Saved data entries
+ + + + +

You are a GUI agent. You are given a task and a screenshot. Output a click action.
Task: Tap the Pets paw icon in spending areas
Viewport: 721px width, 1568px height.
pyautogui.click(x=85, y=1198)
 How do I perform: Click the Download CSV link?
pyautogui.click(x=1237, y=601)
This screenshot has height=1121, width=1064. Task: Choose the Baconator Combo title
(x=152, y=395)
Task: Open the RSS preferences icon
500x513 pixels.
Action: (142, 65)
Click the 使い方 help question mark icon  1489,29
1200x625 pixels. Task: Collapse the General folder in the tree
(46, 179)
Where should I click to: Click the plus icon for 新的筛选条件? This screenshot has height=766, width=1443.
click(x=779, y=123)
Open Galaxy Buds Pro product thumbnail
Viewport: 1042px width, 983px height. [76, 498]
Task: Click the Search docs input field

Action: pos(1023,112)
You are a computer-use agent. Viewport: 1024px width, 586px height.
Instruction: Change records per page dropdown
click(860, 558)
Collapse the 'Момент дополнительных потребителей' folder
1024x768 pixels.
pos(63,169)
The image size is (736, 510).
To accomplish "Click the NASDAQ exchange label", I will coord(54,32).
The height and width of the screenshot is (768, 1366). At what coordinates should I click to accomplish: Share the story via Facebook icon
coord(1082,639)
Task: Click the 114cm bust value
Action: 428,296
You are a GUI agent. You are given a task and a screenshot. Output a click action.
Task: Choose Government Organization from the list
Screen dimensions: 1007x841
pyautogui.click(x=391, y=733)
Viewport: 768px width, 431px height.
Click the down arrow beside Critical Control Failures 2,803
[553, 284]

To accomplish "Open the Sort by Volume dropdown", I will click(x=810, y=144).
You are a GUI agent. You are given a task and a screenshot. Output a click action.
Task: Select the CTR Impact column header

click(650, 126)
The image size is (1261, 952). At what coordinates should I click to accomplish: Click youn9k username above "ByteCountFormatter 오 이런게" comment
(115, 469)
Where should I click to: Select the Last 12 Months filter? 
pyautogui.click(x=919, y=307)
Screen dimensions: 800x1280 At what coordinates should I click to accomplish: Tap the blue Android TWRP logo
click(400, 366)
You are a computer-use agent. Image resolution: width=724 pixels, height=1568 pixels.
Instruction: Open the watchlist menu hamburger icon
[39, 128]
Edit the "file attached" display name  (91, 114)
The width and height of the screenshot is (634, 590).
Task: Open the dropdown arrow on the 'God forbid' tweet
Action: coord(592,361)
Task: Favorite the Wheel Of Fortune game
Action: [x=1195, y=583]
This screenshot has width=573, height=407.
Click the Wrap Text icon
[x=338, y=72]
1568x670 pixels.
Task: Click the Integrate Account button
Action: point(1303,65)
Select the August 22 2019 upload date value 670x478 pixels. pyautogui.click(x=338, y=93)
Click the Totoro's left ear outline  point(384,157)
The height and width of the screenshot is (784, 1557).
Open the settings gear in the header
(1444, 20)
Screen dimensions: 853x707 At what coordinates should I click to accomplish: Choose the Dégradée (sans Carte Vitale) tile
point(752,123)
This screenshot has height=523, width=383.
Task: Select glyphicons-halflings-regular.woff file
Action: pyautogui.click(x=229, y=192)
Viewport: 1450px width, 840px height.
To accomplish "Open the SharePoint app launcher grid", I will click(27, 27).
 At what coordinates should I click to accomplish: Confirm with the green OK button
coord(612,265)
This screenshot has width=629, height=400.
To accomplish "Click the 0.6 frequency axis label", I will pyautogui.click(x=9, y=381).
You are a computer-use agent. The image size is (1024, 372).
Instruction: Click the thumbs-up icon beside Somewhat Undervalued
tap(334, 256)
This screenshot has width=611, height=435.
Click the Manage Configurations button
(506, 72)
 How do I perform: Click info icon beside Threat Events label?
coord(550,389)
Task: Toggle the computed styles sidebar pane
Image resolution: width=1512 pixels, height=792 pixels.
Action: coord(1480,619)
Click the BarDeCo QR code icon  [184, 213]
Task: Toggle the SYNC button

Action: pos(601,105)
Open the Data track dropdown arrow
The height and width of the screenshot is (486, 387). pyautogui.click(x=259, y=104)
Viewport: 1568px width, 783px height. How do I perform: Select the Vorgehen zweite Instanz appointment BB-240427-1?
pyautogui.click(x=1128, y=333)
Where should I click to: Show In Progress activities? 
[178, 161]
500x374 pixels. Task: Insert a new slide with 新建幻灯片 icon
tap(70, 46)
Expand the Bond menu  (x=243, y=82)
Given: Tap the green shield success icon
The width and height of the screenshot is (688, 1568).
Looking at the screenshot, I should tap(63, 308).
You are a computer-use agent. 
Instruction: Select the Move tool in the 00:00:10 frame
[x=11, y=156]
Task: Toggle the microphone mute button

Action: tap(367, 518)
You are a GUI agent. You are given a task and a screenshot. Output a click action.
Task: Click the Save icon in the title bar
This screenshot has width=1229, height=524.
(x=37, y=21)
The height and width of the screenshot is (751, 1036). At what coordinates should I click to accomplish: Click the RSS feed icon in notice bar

+ + + + +

_ACTIVITY_:
Show a copy of each line from the data that includes the word "will".

_RESULT_:
To accomplish "Click the NASDAQ exchange label", I will coord(54,32).
To accomplish "Open the Sort by Volume dropdown", I will click(x=810, y=144).
To accomplish "Open the SharePoint app launcher grid", I will click(27, 27).
To accomplish "Click the 0.6 frequency axis label", I will pyautogui.click(x=9, y=381).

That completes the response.